Le réalisateur suisse Christian Frei et le cameraman Peter Indergand filment à Bamiyan surtout, mais aussi en Chine, puis à l'Ecole polytechnique de Zurich et à l'Unesco à Paris où le destin des statues pourrait se jouer. Ils rencontrent des personnes liées pour des raisons très différentes à la destruction des monuments. Pourtant, malgré leur profonde implication dans ce magnifique travail, dans ces images splendides, dans ce sens de l'écoute, ils parviennent à garder la distance entre le fait et le commentaire au profit d'une œuvre étonnante d'objectivité.

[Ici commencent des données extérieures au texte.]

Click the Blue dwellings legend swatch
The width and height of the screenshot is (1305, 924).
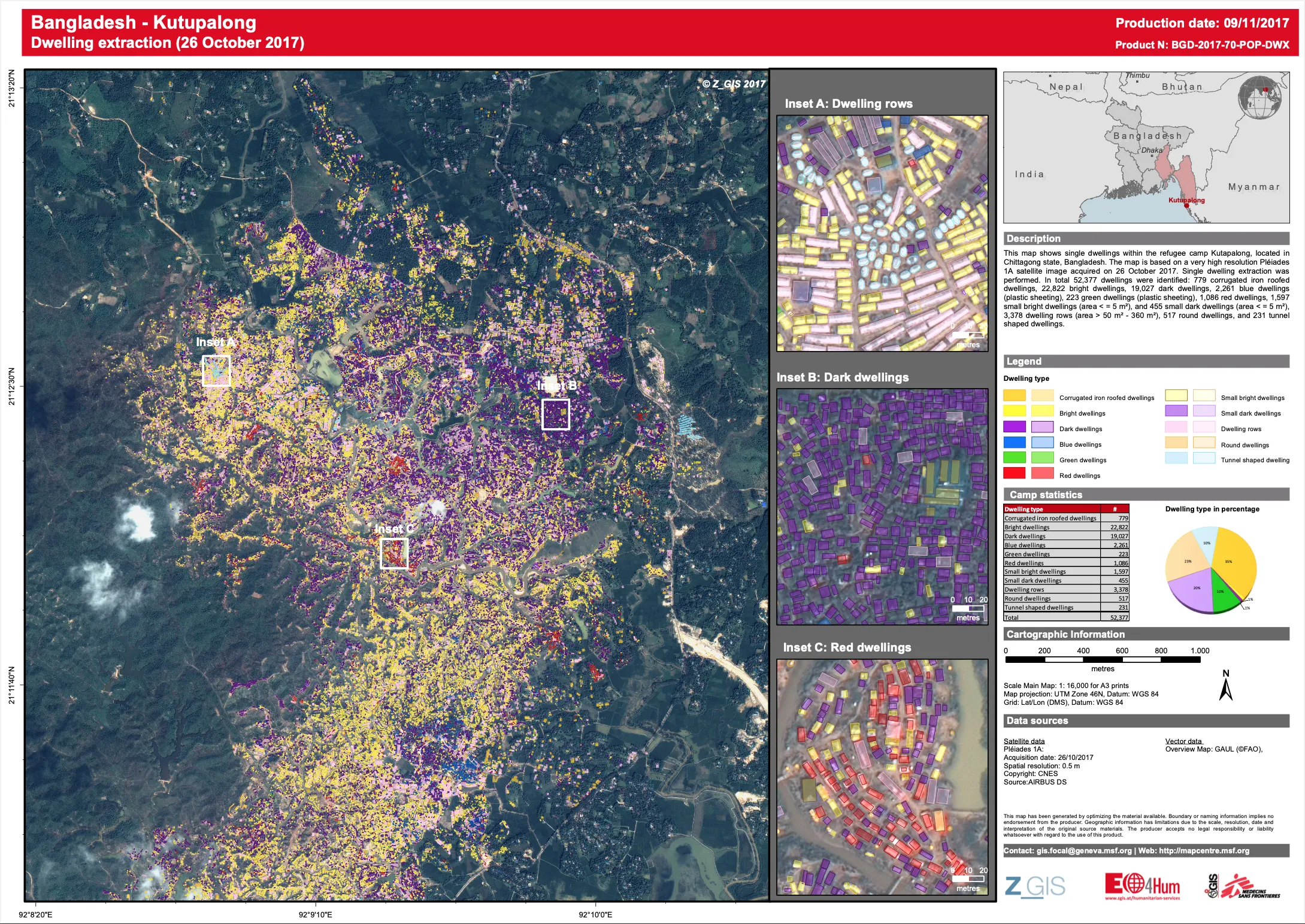coord(1015,443)
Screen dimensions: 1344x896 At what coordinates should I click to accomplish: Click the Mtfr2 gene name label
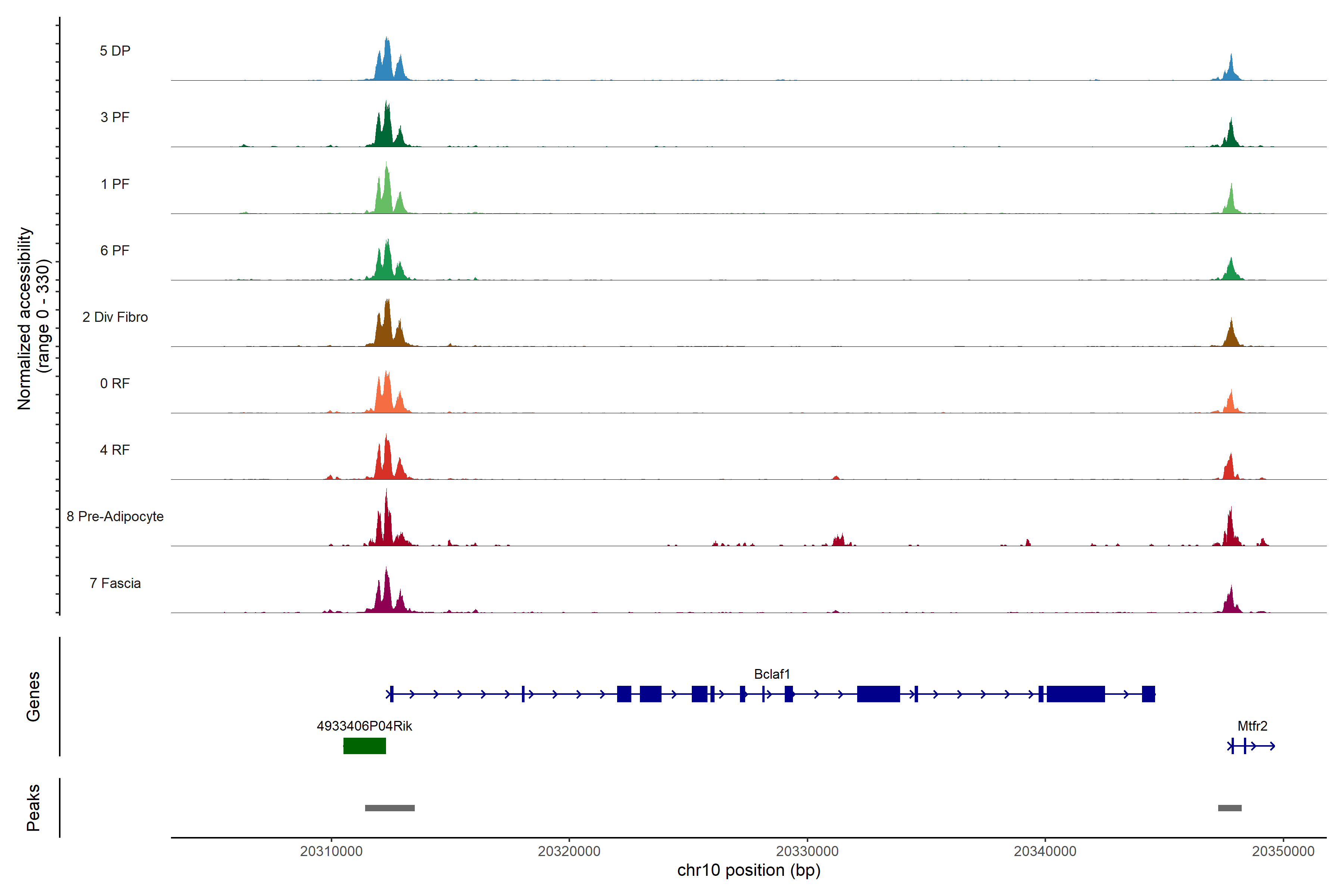pos(1252,726)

Le spectateur se retrouve sur le fil qui sépare les cultures, tantôt d'un côté, tantôt de l'autre, appelé à entendre tous les points de vue. Les bouddhas géants se présentent à lui bien plus comme une réflexion méditative, que comme un documentaire. ""Je considère mon film comme un hymne au pluralisme des opinions, des religions et des cultures, explique Christian Frei. Personne ne doit imposer homogénéité et standardisation au reste du monde, ni les talibans, ni les Etats-Unis.""

On voudrait rajouter, ni le touriste qui pleure la perte d'un beau sujet photographique, comme il pleurera trois ans plus tard ses plages thaïlandaises ravagées par le passage du raz-de-marée.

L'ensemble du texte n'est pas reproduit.